Pour mémoire, l’idée de fusionner les deux CER remonte au 13e sommet de la CEEAC à Brazzaville en 2007. En 2009, un projet de rationalisation est formellement adopté à Kinshasa. Ce processus, inscrit dans les dynamiques de convergence promues par le Traité d’Abuja (1991) et l’Acte constitutif de l’Union africaine (2002), vise à remédier à la faible intégration économique en Afrique centrale et à harmoniser les politiques commerciales, douanières et monétaires.
Des avancées significatives ont été rapportées ces dernières années : fusion des zones de libre-échange CEMAC–CEEAC, élaboration d’un tarif extérieur commun, adoption d’un code des douanes unifié, etc. En juin 2024, le comité de pilotage affirmait que le processus était achevé à 55,31 %.

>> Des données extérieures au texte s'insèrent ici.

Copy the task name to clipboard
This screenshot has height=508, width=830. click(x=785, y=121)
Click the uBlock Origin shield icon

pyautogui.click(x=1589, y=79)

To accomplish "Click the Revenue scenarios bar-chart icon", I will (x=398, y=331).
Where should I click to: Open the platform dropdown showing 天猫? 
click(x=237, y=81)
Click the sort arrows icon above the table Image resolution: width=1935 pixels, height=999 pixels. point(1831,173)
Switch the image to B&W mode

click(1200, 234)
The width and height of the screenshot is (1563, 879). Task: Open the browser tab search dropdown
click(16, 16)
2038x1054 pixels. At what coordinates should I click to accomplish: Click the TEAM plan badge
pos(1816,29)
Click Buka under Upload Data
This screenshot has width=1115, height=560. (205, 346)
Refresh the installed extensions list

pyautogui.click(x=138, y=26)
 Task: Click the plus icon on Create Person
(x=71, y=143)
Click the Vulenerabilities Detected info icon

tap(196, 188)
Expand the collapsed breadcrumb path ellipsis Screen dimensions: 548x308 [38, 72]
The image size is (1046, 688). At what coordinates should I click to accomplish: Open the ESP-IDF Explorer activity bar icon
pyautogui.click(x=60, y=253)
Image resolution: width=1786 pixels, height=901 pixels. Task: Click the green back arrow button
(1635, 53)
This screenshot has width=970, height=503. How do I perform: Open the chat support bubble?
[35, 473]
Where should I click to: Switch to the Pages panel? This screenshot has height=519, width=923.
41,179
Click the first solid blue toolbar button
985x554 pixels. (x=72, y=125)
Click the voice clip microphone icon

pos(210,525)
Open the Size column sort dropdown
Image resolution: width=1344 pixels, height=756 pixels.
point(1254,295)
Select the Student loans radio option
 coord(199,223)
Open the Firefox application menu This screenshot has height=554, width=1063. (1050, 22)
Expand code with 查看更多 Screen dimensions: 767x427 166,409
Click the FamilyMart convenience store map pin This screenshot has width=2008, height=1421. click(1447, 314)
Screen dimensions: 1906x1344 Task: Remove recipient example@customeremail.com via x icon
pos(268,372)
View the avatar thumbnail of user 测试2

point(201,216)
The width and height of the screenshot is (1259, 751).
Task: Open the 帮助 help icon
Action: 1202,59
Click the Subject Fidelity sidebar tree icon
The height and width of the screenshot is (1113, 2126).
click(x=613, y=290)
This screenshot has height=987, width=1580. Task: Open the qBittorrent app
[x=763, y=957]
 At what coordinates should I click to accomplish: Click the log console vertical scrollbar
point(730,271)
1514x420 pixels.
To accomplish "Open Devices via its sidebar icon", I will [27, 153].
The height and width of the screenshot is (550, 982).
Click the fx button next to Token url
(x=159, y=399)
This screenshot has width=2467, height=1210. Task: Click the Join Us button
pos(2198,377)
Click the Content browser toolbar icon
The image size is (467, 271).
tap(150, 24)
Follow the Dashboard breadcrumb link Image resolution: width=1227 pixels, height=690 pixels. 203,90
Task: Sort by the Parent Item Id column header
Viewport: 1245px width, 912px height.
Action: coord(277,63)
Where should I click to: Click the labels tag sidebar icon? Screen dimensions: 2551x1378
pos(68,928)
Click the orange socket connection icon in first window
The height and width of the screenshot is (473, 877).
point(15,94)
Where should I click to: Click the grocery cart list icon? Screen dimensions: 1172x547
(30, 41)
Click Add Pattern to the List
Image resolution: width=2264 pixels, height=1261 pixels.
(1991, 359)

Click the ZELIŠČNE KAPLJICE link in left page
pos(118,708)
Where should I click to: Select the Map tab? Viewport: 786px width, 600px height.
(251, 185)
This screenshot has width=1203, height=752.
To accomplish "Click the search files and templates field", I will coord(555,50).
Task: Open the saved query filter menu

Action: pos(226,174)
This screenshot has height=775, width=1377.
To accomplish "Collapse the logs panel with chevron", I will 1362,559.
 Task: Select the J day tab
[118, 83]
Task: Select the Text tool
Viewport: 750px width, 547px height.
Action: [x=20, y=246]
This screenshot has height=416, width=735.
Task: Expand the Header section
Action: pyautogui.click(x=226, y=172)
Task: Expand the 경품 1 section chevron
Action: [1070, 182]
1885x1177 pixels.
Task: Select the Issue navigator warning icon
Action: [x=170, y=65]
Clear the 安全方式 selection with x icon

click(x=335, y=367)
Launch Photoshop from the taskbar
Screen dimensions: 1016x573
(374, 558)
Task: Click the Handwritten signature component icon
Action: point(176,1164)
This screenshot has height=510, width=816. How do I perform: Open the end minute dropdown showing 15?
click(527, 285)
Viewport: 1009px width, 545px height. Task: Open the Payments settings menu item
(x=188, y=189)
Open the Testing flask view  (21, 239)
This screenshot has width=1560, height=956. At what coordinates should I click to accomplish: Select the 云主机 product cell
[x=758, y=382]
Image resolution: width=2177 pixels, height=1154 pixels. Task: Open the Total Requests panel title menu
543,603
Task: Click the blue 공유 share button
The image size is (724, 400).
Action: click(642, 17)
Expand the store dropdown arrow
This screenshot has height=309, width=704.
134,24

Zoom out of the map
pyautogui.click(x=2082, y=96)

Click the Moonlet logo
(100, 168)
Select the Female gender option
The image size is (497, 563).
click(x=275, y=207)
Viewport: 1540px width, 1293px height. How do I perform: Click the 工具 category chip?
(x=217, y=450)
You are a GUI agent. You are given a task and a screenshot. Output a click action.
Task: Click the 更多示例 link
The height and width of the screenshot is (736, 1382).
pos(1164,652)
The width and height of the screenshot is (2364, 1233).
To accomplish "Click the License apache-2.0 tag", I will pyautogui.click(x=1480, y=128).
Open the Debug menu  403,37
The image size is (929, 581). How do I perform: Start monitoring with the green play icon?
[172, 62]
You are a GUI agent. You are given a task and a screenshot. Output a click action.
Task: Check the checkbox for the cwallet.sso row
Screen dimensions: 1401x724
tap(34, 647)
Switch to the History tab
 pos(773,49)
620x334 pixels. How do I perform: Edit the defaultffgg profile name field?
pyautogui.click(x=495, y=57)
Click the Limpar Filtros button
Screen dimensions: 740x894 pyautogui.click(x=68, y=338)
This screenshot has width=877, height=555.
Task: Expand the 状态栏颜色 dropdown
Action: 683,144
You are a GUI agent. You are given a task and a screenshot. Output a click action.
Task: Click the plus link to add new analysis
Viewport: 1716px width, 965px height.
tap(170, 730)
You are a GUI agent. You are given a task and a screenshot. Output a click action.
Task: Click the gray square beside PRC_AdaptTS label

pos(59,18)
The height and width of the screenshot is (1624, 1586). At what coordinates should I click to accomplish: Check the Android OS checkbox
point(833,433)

Ce report inattendu du sommet de Yaoundé jette donc une ombre sur l’avenir de ce chantier stratégique, alors même que plusieurs dirigeants de la sous-région avaient affiché leur volonté politique d’aboutir à une intégration régionale renforcée. Le calendrier de mise en œuvre reste désormais suspendu à une nouvelle convocation dont la date n’est pas encore connue.